Guyana Practical Information
South America & Guyana Practial Information
Guyana: What to Expect – Day to Day Experiences
In order to be able to travel into Guyana, all foreign visitors such have a passport that is valid for 6 months from the point of visit as well as a return ticket. All British, Australlian, Canadian, USA and other EU travellers are not required to have a visa. These travellers are allowed to stay within Guyana for 30 days. If you require a longer stay, this will be taken up with The Ministry of Home Affairs.
The Guyanese Doller (GYD)
Adequate travel insurance is mandatory for everyone who participates in a Pioneer expedition. Emergency Medical Evacuation Insurance is required for all participants. We strongly recommend that you take out baggage loss and accident insurance. Please bring a copy of your insurance policy and contact numbers to give to your expedition leader in case of illness or accident.
Many of the places you will visit are pristine. As travellers, we should try to have as little impact on these natural environments as possible. As such we recommend the following:
1/ We discourage the use of soaps when washing both body and clothes. Vigorous scrubbing is usually sufficient. Even biodegradable soap is not good for any water course and as such is harmful to the eco-system
2/ Please do not dispose of plastic bags and wrappers in either pits or in fires. These take years to degrade or let off toxic fumes when burnt. Simply put them in your pack until you return home (they can be discarded in waste bins before going through customs and immigration).

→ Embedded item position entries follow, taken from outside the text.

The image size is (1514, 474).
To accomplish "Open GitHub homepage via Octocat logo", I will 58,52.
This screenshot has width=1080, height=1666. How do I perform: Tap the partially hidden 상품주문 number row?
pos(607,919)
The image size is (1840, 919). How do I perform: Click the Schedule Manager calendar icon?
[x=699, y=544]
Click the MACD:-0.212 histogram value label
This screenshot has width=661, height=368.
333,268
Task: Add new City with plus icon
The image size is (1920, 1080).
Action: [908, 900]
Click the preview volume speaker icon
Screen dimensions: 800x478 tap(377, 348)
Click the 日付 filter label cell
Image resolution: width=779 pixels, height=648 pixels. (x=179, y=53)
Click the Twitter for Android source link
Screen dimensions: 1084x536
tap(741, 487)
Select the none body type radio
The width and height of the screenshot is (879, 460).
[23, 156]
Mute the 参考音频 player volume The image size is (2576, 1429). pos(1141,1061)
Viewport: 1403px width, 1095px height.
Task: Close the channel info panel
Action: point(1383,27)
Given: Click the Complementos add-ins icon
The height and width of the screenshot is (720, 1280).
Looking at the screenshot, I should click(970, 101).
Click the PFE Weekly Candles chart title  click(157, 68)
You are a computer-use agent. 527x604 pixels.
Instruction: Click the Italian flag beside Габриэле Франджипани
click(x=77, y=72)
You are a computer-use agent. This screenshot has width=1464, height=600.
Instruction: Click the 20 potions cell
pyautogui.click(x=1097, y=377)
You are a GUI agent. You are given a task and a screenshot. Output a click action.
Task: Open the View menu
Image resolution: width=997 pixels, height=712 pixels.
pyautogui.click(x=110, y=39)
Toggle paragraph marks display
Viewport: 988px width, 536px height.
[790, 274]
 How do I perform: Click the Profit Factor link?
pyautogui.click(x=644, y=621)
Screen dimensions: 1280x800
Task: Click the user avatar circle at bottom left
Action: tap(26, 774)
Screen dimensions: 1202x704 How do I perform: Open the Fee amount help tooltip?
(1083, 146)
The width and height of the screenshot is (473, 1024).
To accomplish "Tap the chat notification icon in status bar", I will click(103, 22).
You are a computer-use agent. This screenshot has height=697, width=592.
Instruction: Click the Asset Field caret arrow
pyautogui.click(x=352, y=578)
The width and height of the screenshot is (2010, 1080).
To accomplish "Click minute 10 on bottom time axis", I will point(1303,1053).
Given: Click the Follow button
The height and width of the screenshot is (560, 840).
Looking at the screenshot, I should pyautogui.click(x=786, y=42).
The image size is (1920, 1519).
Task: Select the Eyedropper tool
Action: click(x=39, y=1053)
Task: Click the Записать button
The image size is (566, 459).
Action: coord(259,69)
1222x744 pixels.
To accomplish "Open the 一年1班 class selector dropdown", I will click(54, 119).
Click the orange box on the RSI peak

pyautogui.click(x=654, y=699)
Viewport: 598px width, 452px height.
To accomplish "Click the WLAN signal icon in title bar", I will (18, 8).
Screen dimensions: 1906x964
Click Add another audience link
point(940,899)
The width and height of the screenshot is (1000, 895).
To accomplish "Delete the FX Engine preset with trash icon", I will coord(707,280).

3/ Please do not dispose of batteries in country. They are extremely harmful to the environment and usually local governments do not have any means to dispose of them correctly. Return old batteries to your home country for disposal there.
4/ At campsites, use toilet facilities that are provided. If you are in the remote, walk off the track and dig a small hole approximately 15cm deep and at least 100m from any water course. If safe to do so, burn used toilet paper in the hole (toilet paper takes a long time to degrade). Once fire is out, cover with soil. In rocky terrain (where a hole cannot be dug), cover waste with rocks. Tampons and sanitary pads should be placed in a plastic bag and placed in the rubbish bin back at camp. By abiding by these simple guidelines, you will be protecting the local environment for the people who live there and for your children’s children.